NAMI Maine stands firm in our respect for the dignity and worth of all and in our urgent call for concrete actions to address systemic racism within Maine’s criminal justice system. As an entity that has been deeply involved in criminal justice system reform and law enforcement training for over two decades, we believe it is critical that demands for reform produce meaningful change.

NAMI Maine is calling for increased investments in community supports capable of meeting the needs of individuals living with mental illness, substance use disorders and homelessness. Past legislative attempts to adequately fund “housing first” programs, comprehensive recovery services, a first-responder model of mobile crisis response, mental health diversion centers and forensic inpatient beds, as well as probation and bail reform, have sat in Augusta despite our collective efforts and those of other advocacy voices to advance these sound investments in our community-based social service system.

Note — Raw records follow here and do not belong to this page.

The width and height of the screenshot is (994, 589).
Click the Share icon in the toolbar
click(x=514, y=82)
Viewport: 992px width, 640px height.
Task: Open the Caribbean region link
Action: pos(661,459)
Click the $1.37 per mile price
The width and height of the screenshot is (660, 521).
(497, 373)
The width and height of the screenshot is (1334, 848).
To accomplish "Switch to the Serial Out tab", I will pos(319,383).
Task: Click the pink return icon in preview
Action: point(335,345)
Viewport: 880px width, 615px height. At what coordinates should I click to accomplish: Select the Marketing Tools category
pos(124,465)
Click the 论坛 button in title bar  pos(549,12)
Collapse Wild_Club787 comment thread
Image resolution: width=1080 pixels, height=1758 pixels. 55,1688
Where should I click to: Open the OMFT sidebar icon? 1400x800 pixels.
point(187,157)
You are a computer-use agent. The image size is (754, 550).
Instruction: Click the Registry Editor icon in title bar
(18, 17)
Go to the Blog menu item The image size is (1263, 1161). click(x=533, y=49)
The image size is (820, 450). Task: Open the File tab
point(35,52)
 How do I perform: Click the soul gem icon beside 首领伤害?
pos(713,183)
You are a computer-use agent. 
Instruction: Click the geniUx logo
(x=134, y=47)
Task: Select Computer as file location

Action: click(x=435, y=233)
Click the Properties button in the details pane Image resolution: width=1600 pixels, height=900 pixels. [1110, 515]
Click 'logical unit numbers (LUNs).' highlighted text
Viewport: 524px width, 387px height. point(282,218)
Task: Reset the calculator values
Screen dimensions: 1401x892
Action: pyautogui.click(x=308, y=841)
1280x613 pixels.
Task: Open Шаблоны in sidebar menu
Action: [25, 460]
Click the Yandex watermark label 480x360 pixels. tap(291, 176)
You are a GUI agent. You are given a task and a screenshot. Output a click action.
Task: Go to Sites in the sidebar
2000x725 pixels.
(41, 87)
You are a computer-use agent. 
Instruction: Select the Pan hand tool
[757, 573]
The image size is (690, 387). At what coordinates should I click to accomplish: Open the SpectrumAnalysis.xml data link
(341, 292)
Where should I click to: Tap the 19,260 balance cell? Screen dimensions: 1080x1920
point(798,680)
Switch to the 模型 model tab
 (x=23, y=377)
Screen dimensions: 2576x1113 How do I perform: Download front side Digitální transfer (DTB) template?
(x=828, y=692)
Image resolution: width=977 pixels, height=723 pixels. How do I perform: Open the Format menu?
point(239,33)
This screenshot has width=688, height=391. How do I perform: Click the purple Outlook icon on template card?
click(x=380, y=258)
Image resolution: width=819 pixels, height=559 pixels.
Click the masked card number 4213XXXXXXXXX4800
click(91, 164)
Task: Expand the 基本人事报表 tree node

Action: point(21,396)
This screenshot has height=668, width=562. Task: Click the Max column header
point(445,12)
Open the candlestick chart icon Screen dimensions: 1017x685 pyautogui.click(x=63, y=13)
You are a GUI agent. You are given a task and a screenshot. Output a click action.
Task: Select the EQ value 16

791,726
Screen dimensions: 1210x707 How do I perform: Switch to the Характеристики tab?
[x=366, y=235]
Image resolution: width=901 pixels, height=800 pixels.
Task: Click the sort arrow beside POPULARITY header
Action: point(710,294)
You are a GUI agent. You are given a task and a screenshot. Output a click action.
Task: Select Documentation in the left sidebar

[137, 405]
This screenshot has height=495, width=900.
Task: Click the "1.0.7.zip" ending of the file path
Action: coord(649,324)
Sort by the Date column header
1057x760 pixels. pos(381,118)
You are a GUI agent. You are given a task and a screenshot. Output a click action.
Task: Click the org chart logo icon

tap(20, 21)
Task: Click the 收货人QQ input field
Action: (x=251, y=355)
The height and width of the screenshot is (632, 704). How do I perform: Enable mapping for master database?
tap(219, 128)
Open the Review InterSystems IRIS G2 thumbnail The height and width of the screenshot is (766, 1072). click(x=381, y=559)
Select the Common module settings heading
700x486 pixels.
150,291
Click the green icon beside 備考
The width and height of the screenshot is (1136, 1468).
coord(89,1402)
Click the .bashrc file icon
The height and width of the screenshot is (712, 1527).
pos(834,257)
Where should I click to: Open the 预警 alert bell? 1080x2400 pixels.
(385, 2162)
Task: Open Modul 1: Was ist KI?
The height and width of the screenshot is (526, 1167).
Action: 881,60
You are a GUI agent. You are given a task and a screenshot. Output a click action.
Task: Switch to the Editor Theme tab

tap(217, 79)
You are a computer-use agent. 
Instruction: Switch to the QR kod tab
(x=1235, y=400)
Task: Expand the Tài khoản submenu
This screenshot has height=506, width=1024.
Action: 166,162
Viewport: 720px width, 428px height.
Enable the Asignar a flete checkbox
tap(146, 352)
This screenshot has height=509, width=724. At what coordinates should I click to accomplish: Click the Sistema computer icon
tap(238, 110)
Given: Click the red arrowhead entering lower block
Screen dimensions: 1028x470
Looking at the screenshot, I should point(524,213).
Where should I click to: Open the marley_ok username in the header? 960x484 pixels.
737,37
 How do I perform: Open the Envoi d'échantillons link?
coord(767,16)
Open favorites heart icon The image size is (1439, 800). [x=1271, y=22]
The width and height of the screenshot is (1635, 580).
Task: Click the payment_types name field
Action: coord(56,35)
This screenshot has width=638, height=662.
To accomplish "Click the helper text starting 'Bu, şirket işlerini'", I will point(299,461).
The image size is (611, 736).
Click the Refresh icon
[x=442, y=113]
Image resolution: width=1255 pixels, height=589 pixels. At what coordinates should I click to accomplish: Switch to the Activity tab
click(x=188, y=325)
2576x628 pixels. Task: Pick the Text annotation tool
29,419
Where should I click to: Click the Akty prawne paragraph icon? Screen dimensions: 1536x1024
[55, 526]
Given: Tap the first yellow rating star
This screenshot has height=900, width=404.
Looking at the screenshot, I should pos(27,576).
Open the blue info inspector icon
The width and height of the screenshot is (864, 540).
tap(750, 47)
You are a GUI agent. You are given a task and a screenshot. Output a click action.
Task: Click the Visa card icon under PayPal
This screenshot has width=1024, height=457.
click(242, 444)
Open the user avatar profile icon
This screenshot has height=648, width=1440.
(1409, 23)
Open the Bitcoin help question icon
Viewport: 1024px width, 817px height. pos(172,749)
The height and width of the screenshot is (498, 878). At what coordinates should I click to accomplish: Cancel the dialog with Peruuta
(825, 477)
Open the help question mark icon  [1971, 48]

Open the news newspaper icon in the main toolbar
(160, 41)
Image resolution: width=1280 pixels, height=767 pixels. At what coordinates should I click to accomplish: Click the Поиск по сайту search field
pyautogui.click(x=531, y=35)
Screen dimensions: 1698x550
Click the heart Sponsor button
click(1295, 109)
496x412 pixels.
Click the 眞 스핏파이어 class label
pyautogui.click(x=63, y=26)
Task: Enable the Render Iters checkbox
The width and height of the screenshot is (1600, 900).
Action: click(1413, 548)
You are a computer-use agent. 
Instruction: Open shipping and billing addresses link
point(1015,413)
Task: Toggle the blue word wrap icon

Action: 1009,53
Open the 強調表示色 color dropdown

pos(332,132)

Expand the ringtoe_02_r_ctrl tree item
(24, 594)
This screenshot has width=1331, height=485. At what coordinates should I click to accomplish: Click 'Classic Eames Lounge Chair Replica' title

We stand firm in our calls to end the criminalization of individuals living with mental illness and/or substance use disorders or experiencing homelessness. Without community resource, the criminal justice system becomes the service provider for those in need. Between 40 and 70 percent of the population of Maine’s jails are struggling to get appropriate mental health and substance use treatment, and seven out of 10 people shot by law enforcement in the state of Maine were known to have a mental health need.

Responsibility for the criminalization of mental illness and substance use disorders falls first on elected leaders who have failed to fund a comprehensive mental health system with multiple levels of care to meet the needs of each person and then hold providers accountable to work with more challenging patients. Community-oriented police departments have pleaded with NAMI Maine to get them resources where they can divert people with behavioral health needs. With a recognition that they aren’t social workers, law enforcement leaders have strongly supported and advocated for legislative efforts to build a functional mental health system in Maine.

Building a functional system alone will not address the racial bias and stigma that is so commonly held within systems and individuals across our society. These attitudes fuel a destructive and dehumanizing approach to policing by some. However, calls to defund the police rather than to reframe the role of policing will not produce much-needed results.

When Maine’s mental health system was gutted, the resources did not go to law enforcement. Maine does not have a high number of police officers, but we do have a great divide between progressive leaders and those individuals, fueled by discriminatory attitudes. As we build a mental health system, we must also mandate significant changes such as mandating community policing; including community members in the police hiring process, and interjecting other professionals into the training and accountability mechanisms of law enforcement. Over the past 20 years, we have trained thousands of Maine officers and know with certainty that all police officers are not the same and lumping them together fails to recognize the profound contributions that good police make to our communities.

We are calling on our elected leaders to fund a comprehensive and best practice continuum of services capable of ensuring that social service professionals respond to people in need and law enforcement is called upon to respond only to public safety issues.